=== Exercise prompt ===
For the entries below, copy exactly the line that contains "Given: Toggle Enforce" through the line that contains "Image resolution: width=553", both ends included, and exclude all pictures.
+++ Data records
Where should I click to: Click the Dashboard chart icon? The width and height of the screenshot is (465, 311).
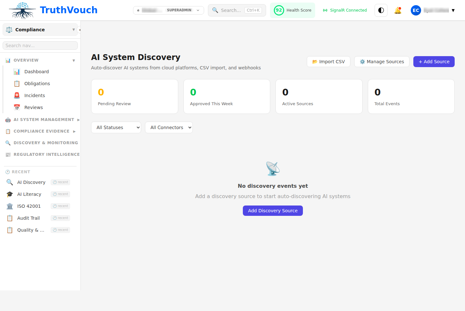point(16,71)
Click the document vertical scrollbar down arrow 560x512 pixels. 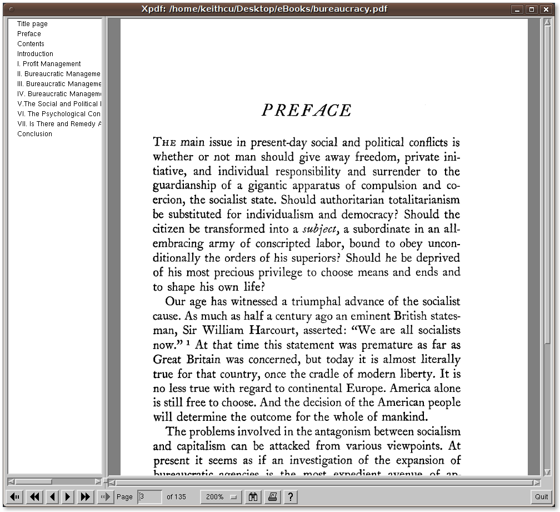point(547,472)
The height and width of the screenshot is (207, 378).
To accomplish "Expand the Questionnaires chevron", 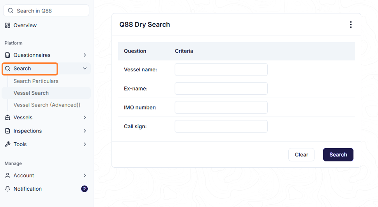I will coord(85,55).
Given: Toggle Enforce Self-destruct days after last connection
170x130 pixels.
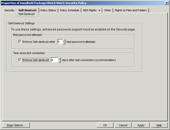Looking at the screenshot, I should [20, 60].
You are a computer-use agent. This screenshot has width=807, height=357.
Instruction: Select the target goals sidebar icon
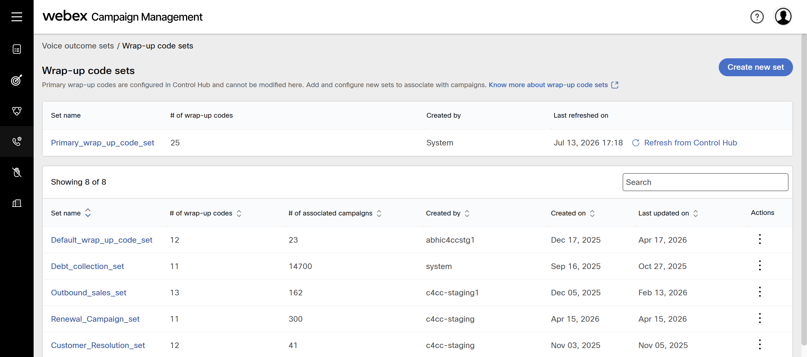click(x=17, y=80)
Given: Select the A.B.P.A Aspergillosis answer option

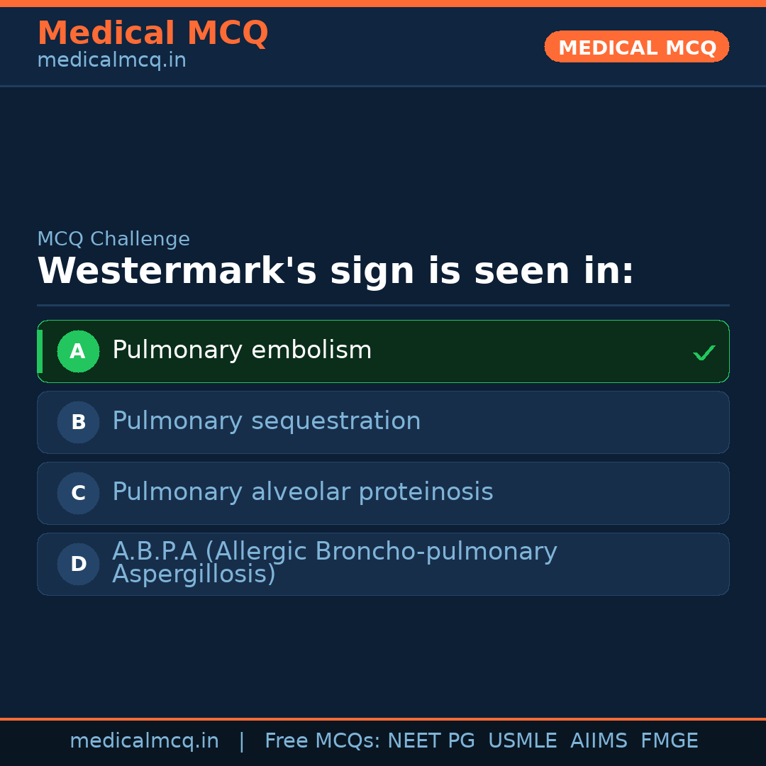Looking at the screenshot, I should tap(334, 563).

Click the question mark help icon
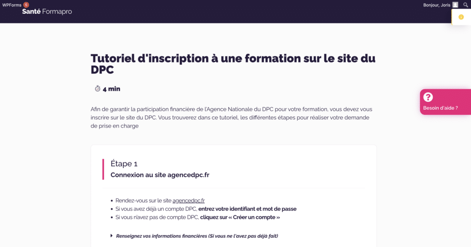tap(428, 97)
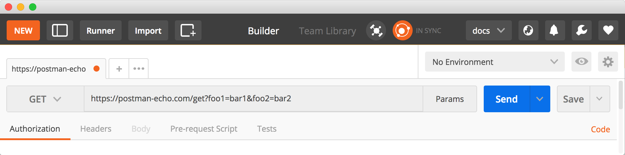The image size is (625, 155).
Task: Switch to the Headers tab
Action: (x=96, y=129)
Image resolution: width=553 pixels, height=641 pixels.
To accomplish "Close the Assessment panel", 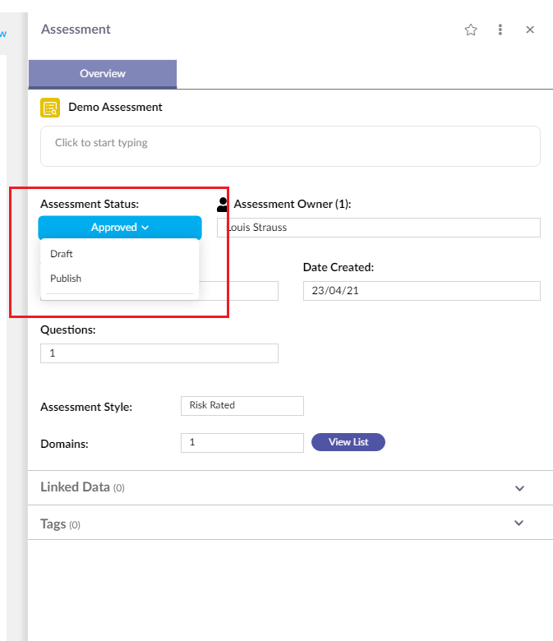I will pyautogui.click(x=530, y=30).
++++++
=== Response ===
Given: Toggle Enforce Self-destruct days after last connection
170x130 pixels.
Looking at the screenshot, I should [20, 60].
You are a computer-use agent. This screenshot has width=807, height=357.
Instruction: Select the target goals sidebar icon
click(x=17, y=80)
Given: Select the A.B.P.A Aspergillosis answer option

Looking at the screenshot, I should tap(334, 563).

Click the question mark help icon
tap(428, 97)
The image size is (625, 155).
Task: Switch to the Headers tab
Action: (x=96, y=129)
Image resolution: width=553 pixels, height=641 pixels.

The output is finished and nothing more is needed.